My sample json output is like this:
JSONDATA value :
{
"status": "success",
"job-execution-id": 396805,
"job-execution-user": "flexapp",
"job-execution-trigger": "RESTAPI"
}
I would need the job-execution-id value to monitor this job through the rest of the script.
I am using the following command to parse it:
RUNJOB=$(print ${DATA} |cut -f3 -d':'|cut -f1 -d','| tr -d [:blank:]) >> ${LOGDIR}/${LOGFILE}
The problem with this is, it is field delimited by :. The field position has been known to be changed by the vendors during releases.
So I am trying to see if I can use a utility out there that would always give me the key-value pair of "job-execution-id": 396805, no matter where it is in the json output.
I started looking at jsawk, and it requires the js interpreter to be installed on our machines which I don't want. Any hint on how to go about finding which RPM that I need to solve it?
I am using RHEL5.5.
Any help is greatly appreciated.
The ast-open project has libdss (and a dss wrapper) which supposedly could be used with ksh. Documentation is sparse and is limited to a few messages on the ast-user mailing list.
The regression tests for libdss contain some json and xml examples.
I'll try to find more info.
Python is included by default with CentOS so one thing you could do is pass your JSON string to a Python script and use Python's JSON parser. You can then grab the value written out by the script.
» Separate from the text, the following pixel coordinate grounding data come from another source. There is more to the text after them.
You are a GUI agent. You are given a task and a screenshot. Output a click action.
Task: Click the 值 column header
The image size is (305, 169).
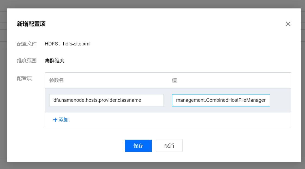tap(174, 80)
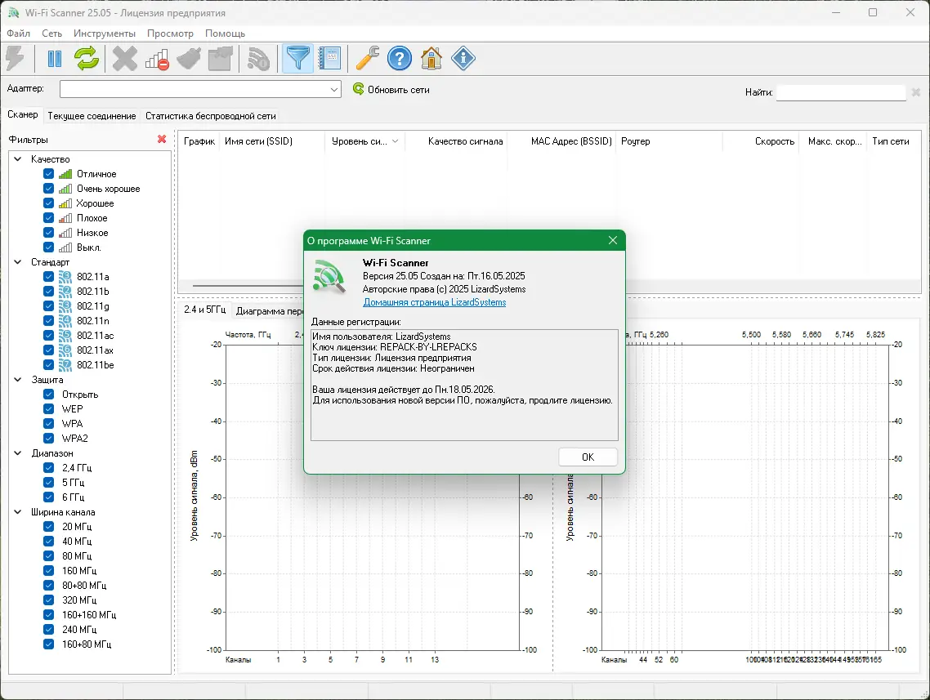Screen dimensions: 930x700
Task: Click the blue question mark help icon
Action: click(x=399, y=59)
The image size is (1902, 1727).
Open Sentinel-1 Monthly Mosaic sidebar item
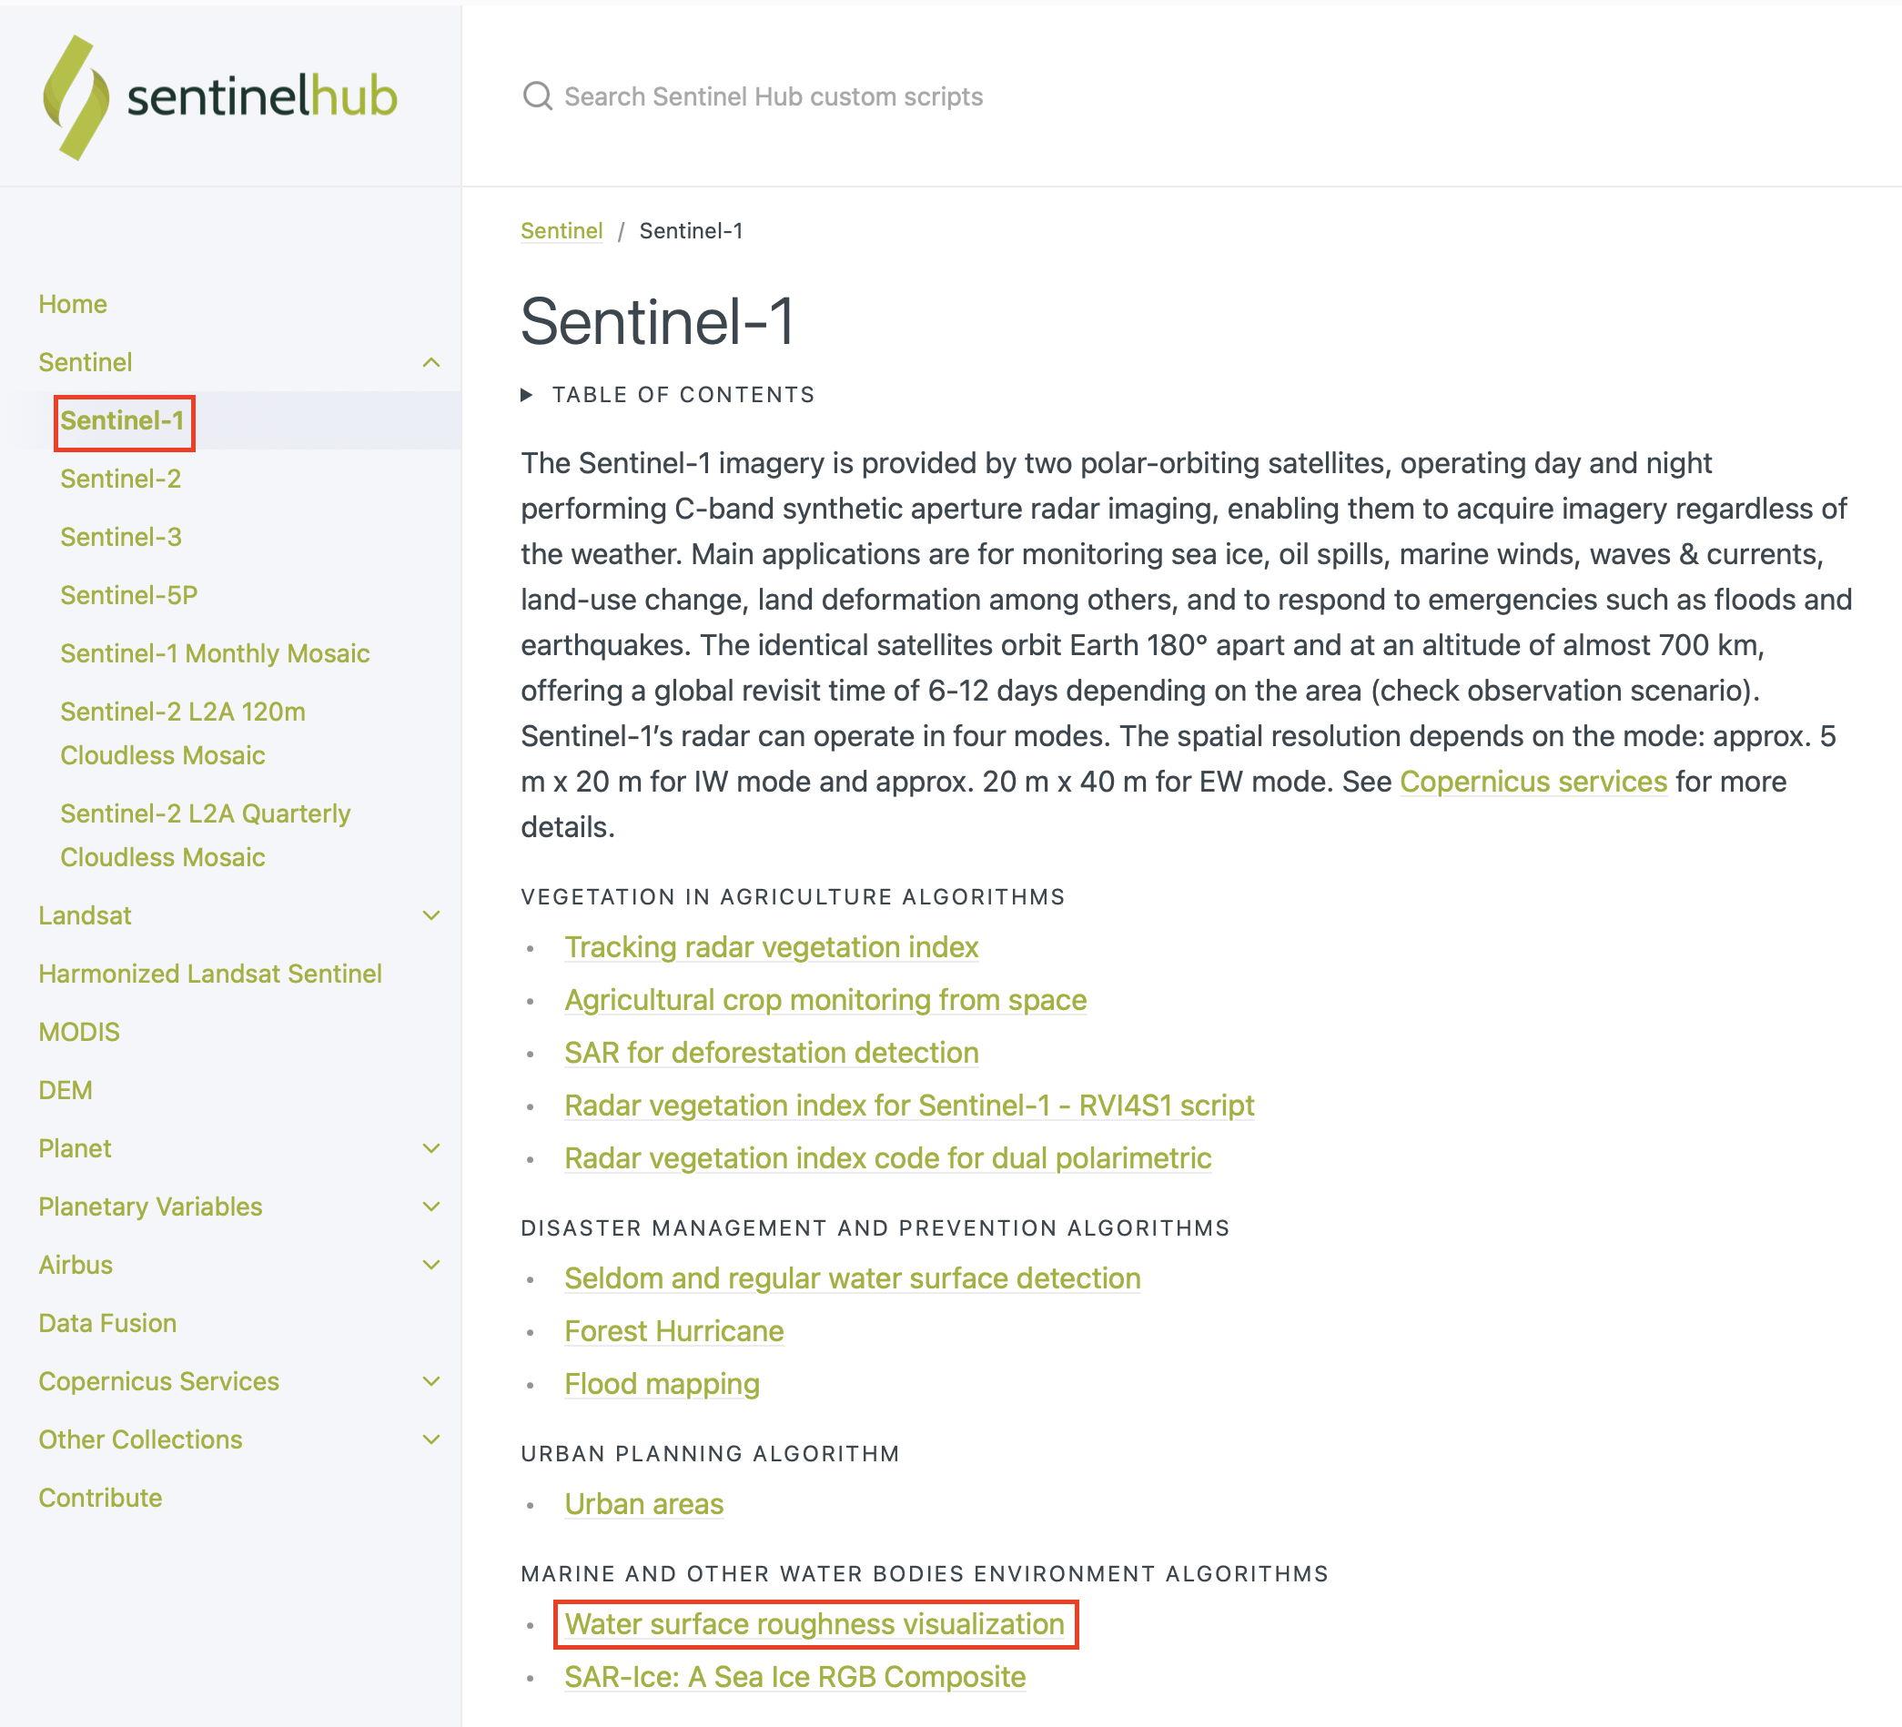(215, 654)
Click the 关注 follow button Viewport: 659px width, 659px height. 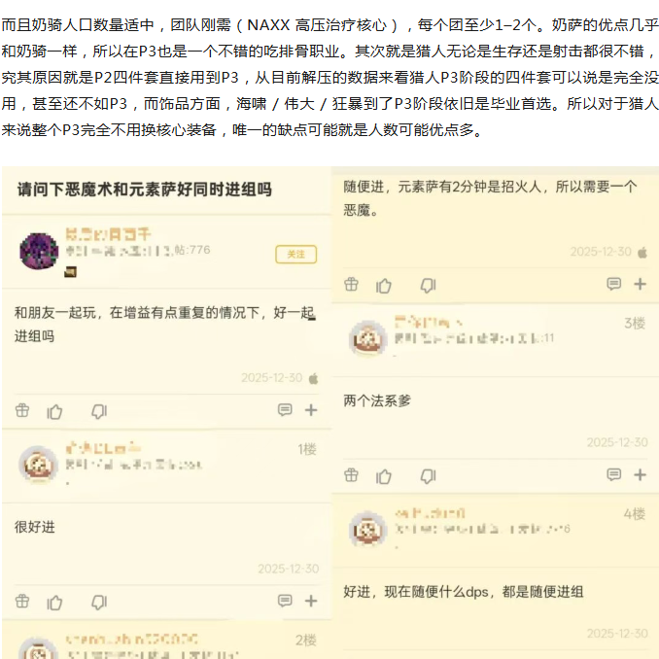click(x=295, y=255)
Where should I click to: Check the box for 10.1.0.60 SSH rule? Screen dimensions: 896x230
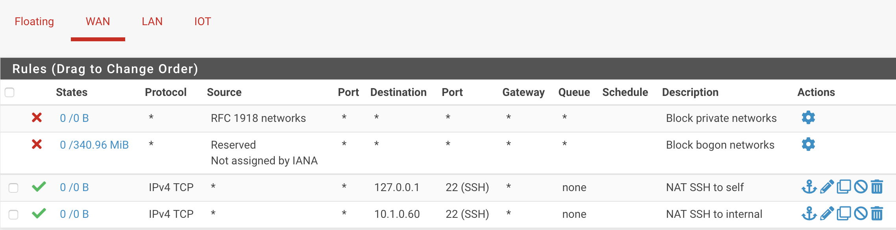pos(13,214)
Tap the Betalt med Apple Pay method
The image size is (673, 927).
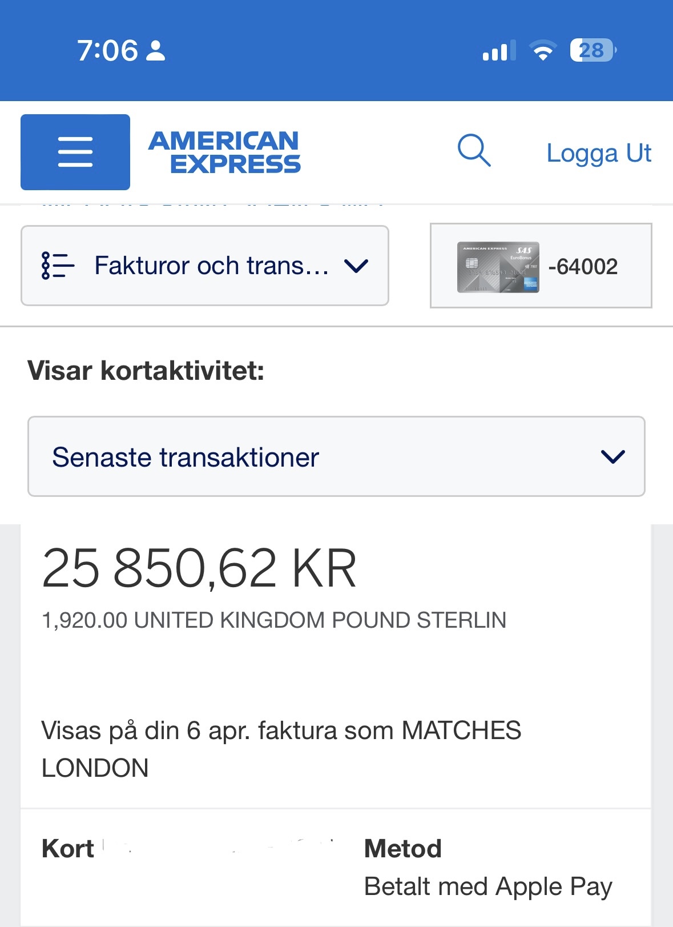click(x=488, y=886)
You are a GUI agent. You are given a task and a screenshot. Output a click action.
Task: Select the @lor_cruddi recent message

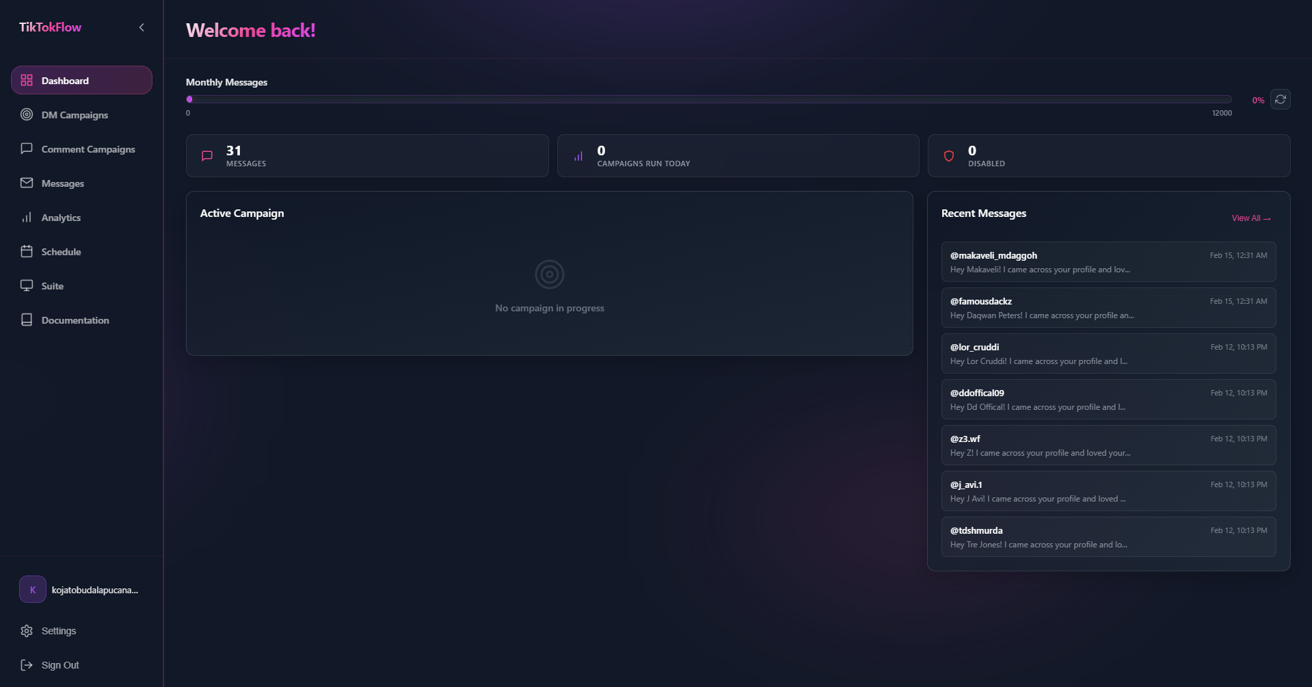1108,354
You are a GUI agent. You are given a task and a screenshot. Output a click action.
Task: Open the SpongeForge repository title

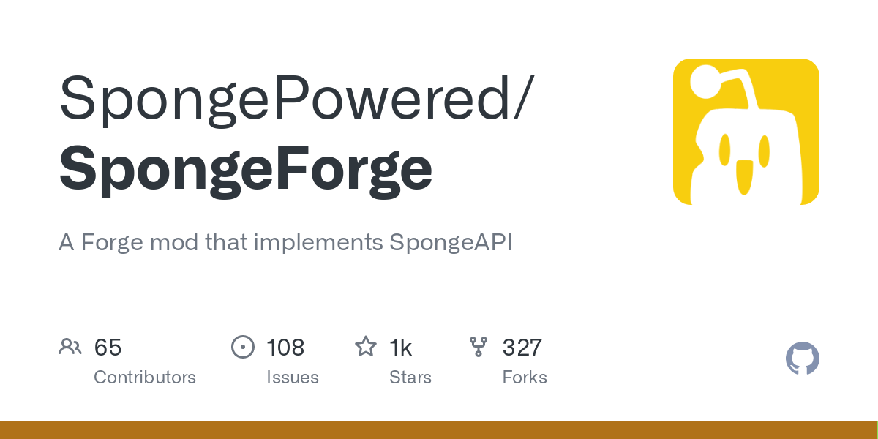pos(246,169)
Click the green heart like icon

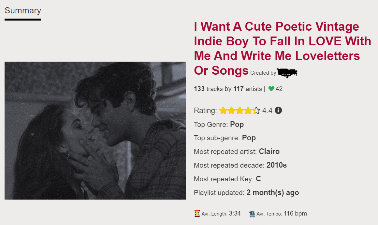pyautogui.click(x=271, y=89)
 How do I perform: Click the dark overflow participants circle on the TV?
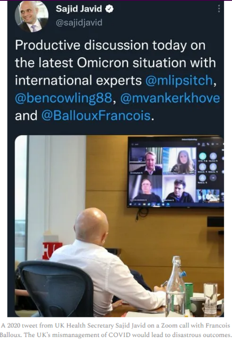click(213, 178)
An example you could modify to meet your needs is below.
Note that by specifying other dictionary keys in the Python script you can get any of the values you need without having to worry about the order changing.
Python script:
#get_job_execution_id.py
# The try/except is because you'll probably have Python 2.4 on CentOS 5.5,
# and the straight "import json" statement won't work unless you have Python 2.6+.
try:
import json
except:
import simplejson as json
import sys
json_data = sys.argv[1]
data = json.loads(json_data)
job_execution_id = data['job-execution-id']
sys.stdout.write(str(job_execution_id))
Kornshell script that executes it:
#get_job_execution_id.sh
#!/bin/ksh
JSON_DATA='{"status":"success","job-execution-id":396805,"job-execution-user":"flexapp","job-execution-trigger":"RESTAPI"}'
EXECUTION_ID=`python get_execution_id.py "$JSON_DATA"`
echo $EXECUTION_ID